Samantha Irby on the art of confessional writing

Samantha Irby Credit: Eva Blue
Samantha Irby is not shy about her shortcomings.
The blogger and author of the essay collections “We Are Never Meeting in Real Life” and “Meaty” writes both openly and hilariously about dealing with Crohn’s disease, awkward dating experiences and bad habits. She treats every subject — her love of junk food, reality TV and her difficult childhood — with the same tender and foul-mouthed frankness.
She’s currently on a book tour promoting the recently rereleased “Meaty” (Vintage, 272 pp., $15.95 paper). We caught up with Irby — who is as laugh-out-loud funny in real life as she is on the page — to talk about it. This conversation has been edited.
You wrote a book called “We Are Never Meeting in Real Life” and you are currently on a cross-country tour meeting all the people who read it in real life. Do you feel like you cosmically wished this upon yourself, somehow?

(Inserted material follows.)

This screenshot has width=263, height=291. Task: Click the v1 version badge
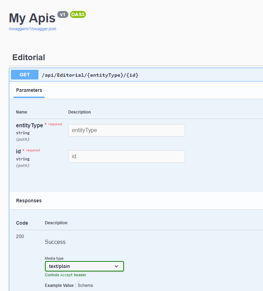click(62, 14)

I would say yes, except I’m going to shift the blame a little bit to my editor, because I wanted to call the book “Everything Is Garbage.” But she was a little apprehensive about it, and I was like, I’m not an expert. I’ve never really done this before so I’m going to go with what you say.
She came up with a list of things, and “We’re Never Meeting in Real Life” was on there and I was like, yes, that sounds like me. So it’s sort of half on her and half on me that I am now forced to weather people making that joke a million times.
You’ve been on the road to promote the re-release of “Meaty,” your first book of essays. What is it like revisiting your old work?
Excruciating. Reading the first pass I was skimming, trying to spare myself humiliation. Reading something from years ago is just like reading my high school diary or something, where I’m like, “Oh man. I can’t believe that I thought that. I can’t believe that I wrote that.” But this time everybody’s reading it.
And then they were like, “Yeah, we want you do to an audiobook.”
Oh, God.
Yeah, and I did that, and um, I just wanted to peel my skin off like an orange. The first thing I thought was, “Why didn’t we let this die? Why didn’t we pretend I never wrote this?” Yeah, it was excruciating.
Is there anything you’ve written about where in retrospect you’re thinking, “I wish people didn’t know that about me?”
All of the “I pooped my pants,” that kind of stuff, I never regret it. The only things I do regret are any sort of vulnerability or sadness where I feel like I’ve conceded something to someone else. So when I write about getting my heart broken, and that person is still alive and can maybe read it and know how much they hurt my feelings.
But really, I never regret it because part of why I keep doing this is because I get feedback from people that’s like, “That thing you wrote really helped me.” If my talking about getting my heart hit by a bus is helpful, then I’m cool with it.
I feel like what you do is a lot harder than what I do. You share such intensely personal things. I won’t even mention on Twitter that I have a husband. I don’t want people to know about me.
I feel like journalism is a little harder than what I do. Because my subject matter never changes. For me, once I started with the oversharing, the telling 90 percent of everything, I can’t stop now, you know what I mean? I can’t all of a sudden be like “No, the door is closed.”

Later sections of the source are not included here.